Cel zadania 1: Należy zwrócić w niezmienionej postaci wiersze rekordów, od samego ich początku aż do wiersza z "[1002, 407]". Wiersz ten również wchodzi w zakres.

Przekazany tekst:
Piątek 10 Maja 2024r. - 131 dz. roku,  Imieniny: Antoniny, Izydory, Jana

| Strona główna | | Mapa serwisu 

dodano: 01.05.08 - 17:40     Czytano: [2368]

Żebrzący o stołek namiestnika

Dokumenty pozbawiające Rzeczpospolitą niepodległości zostały już prawie przepchnięte, jeszcze tylko podpis prezydenta i po sprawie. Partia zagraniczna może pełną piersią zaintonować „Odę do radości” podczas Parady Schumana i udać się na zasłużony odpoczynek. Od początku było wiadomo, że tzw. traktat lizboński zostanie przez rządzących Polską przyjęty, jak to się mówi: pieniądze zostały już wzięte. To całe zamieszanie, czy ma być referendum, czy nie, czy PiS poprze traktat, czy nie, to tylko spektakl dla motłochu, że niby wszystko odbywa się zgodnie z osławionymi procedurami demokratycznymi.

Wydawać by się mogło, że przedstawiciele partii zagranicznej mogą sobie odsapnąć po, niestety dla Polski, solidnie wykonanej pracy. Ale nic z tego! Dalej prześcigają się w wielbieniu Unii Europejskiej, co przybiera równie karykaturalne formy jak, w swoim czasie, kult Stalina. Słowa: „Europa”, „europejski”, odmieniają na wszystkie możliwe i niemożliwe sposoby, jak kiedyś „socjalizm”. Ta „nowomowa” obowiązująca na salonach targowiczan, umożliwiająca im rozmowę bez używania takich słów jak: niepodległość, suwerenność, posłuszeństwo Berlinowi, stołek w europarlamencie, łapówka w euro pod pretekstem uczestnictwa w jakimś unijnym programie. Wszak to jeden z eurofanatyków (swoją drogą wcale nie fanatyk, wie dobrze skąd płyną teraz pieniądze!) powiedział, że w Europie trzeba być eleganckim. Wiedział dobrze o tym prezydent Emil Hacha, który elegancko podpisał w 1939 r. dokument stwierdzający, iż Czechy i Morawy zostają włączone do Rzeszy Niemieckiej. O drobnym szantażu, że w wypadku odmowy Praga zostanie zbombardowana, nie warto wspominać, wszak zastosował go przedstawiciel wiodącego w Europie narodu – Adolf Hitler, a im wszystko wolno. Polacy w 1939 r. byli mniej eleganccy i zamiast witać radośnie Niemców, to do nich strzelali.

Fragment pliku danych
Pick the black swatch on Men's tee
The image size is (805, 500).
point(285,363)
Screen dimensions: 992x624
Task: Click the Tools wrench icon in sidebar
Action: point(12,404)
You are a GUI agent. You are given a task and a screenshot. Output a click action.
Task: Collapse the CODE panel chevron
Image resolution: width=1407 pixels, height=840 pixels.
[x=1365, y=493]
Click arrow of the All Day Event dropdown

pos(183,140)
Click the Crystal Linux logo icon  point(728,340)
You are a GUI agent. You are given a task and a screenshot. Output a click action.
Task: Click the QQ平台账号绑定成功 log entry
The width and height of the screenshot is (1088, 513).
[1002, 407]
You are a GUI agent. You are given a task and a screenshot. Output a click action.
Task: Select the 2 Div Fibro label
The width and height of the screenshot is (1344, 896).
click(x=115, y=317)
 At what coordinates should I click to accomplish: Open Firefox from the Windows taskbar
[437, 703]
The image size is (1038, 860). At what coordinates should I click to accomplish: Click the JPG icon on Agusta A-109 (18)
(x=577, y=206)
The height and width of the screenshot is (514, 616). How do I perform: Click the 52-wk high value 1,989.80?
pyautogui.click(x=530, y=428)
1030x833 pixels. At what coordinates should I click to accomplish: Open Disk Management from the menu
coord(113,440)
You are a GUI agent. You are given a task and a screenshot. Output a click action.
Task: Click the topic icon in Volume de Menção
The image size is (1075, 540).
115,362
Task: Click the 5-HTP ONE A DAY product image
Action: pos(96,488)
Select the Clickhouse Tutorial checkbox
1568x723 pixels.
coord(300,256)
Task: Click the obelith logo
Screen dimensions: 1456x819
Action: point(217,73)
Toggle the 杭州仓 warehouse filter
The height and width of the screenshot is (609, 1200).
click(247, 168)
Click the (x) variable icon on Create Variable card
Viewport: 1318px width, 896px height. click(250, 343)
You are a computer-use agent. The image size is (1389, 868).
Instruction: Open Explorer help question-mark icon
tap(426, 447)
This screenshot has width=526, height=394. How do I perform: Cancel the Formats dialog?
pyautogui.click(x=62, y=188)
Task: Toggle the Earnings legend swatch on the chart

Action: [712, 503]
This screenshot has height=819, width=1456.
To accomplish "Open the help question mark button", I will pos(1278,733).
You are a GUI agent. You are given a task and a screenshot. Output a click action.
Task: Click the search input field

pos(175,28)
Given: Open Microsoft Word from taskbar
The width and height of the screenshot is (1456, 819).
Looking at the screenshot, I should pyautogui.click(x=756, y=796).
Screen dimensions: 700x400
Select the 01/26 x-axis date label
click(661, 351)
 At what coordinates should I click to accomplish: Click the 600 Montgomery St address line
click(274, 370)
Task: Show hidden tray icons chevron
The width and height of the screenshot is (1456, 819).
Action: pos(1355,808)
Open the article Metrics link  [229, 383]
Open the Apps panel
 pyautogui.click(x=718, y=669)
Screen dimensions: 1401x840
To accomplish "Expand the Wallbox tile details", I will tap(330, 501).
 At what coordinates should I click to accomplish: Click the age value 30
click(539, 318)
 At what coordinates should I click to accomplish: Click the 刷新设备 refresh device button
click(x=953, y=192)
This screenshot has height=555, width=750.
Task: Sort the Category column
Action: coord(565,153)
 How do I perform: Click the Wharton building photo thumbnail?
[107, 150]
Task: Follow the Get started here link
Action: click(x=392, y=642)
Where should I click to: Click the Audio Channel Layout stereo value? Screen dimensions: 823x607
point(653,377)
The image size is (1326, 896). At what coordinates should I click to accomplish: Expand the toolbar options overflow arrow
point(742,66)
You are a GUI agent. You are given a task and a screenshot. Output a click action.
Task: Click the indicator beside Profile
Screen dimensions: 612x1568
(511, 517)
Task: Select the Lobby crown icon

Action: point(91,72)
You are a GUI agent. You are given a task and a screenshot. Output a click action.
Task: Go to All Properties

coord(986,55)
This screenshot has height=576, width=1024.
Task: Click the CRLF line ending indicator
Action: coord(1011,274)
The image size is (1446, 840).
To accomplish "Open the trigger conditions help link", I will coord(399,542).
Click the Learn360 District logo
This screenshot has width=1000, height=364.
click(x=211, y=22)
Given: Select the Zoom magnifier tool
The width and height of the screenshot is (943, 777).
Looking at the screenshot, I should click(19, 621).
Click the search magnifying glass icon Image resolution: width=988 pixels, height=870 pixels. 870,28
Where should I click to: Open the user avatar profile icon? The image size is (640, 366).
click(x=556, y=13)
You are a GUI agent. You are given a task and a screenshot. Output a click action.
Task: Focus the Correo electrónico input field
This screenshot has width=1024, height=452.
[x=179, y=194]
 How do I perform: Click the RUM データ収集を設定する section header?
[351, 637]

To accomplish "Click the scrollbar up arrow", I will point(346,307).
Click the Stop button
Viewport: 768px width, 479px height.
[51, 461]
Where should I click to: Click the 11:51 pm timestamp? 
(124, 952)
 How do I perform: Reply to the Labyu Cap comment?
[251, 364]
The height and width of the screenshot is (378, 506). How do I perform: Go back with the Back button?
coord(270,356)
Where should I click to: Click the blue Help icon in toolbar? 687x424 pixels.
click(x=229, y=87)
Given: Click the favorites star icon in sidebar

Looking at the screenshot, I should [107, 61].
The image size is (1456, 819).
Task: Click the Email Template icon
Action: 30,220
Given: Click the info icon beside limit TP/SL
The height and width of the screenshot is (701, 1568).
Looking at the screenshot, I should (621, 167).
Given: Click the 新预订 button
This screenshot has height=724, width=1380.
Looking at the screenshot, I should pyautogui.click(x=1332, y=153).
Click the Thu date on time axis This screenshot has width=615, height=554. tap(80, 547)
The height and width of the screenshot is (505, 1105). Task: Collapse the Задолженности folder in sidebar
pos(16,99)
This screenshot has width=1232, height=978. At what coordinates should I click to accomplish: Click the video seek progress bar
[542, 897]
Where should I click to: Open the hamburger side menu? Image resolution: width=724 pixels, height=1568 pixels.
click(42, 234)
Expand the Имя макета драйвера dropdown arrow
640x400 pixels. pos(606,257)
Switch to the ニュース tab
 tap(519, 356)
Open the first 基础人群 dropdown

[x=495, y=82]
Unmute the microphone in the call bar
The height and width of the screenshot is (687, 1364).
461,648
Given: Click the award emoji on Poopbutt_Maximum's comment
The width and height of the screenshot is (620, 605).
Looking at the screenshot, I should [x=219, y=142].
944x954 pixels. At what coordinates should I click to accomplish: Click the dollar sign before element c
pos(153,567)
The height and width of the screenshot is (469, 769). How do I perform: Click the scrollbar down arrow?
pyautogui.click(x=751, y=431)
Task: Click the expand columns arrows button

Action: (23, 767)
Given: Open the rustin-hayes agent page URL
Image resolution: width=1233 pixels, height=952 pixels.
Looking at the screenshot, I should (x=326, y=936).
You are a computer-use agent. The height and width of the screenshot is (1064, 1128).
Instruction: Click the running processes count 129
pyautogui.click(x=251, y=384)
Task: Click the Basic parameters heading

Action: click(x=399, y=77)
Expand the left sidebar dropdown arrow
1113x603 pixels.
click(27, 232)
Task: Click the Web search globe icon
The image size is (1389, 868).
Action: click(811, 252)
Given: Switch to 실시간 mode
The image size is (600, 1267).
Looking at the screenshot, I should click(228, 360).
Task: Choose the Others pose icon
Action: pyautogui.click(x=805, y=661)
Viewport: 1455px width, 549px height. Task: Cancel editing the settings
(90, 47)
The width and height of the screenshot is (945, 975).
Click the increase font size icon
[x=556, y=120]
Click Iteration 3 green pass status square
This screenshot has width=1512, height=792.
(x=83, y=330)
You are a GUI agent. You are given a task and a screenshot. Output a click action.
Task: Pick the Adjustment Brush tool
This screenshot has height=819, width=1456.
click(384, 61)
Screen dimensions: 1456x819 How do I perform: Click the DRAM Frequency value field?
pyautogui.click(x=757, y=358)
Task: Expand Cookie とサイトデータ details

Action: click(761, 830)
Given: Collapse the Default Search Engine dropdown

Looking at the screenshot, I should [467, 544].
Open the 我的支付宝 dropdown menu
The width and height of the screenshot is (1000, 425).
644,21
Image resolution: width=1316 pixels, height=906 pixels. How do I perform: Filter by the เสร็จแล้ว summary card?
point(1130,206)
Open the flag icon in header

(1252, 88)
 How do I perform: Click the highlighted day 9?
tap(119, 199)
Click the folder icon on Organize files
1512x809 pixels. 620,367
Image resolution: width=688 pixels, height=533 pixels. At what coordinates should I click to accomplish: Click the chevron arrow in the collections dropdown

Cel zadania 2: Należy przepisać wiernie, znak po znaku, tekst o traktacie lizbońskim od "Piątek 10 Maja" do "osławionymi procedurami demokratycznymi.".

Gotowa odpowiedź 1:
Pick the black swatch on Men's tee
The image size is (805, 500).
point(285,363)
Screen dimensions: 992x624
Task: Click the Tools wrench icon in sidebar
Action: point(12,404)
You are a GUI agent. You are given a task and a screenshot. Output a click action.
Task: Collapse the CODE panel chevron
Image resolution: width=1407 pixels, height=840 pixels.
[x=1365, y=493]
Click arrow of the All Day Event dropdown

pos(183,140)
Click the Crystal Linux logo icon  point(728,340)
You are a GUI agent. You are given a task and a screenshot. Output a click action.
Task: Click the QQ平台账号绑定成功 log entry
The width and height of the screenshot is (1088, 513).
[1002, 407]

Gotowa odpowiedź 2:
Piątek 10 Maja 2024r. - 131 dz. roku,  Imieniny: Antoniny, Izydory, Jana

| Strona główna | | Mapa serwisu 

dodano: 01.05.08 - 17:40     Czytano: [2368]

Żebrzący o stołek namiestnika

Dokumenty pozbawiające Rzeczpospolitą niepodległości zostały już prawie przepchnięte, jeszcze tylko podpis prezydenta i po sprawie. Partia zagraniczna może pełną piersią zaintonować „Odę do radości” podczas Parady Schumana i udać się na zasłużony odpoczynek. Od początku było wiadomo, że tzw. traktat lizboński zostanie przez rządzących Polską przyjęty, jak to się mówi: pieniądze zostały już wzięte. To całe zamieszanie, czy ma być referendum, czy nie, czy PiS poprze traktat, czy nie, to tylko spektakl dla motłochu, że niby wszystko odbywa się zgodnie z osławionymi procedurami demokratycznymi.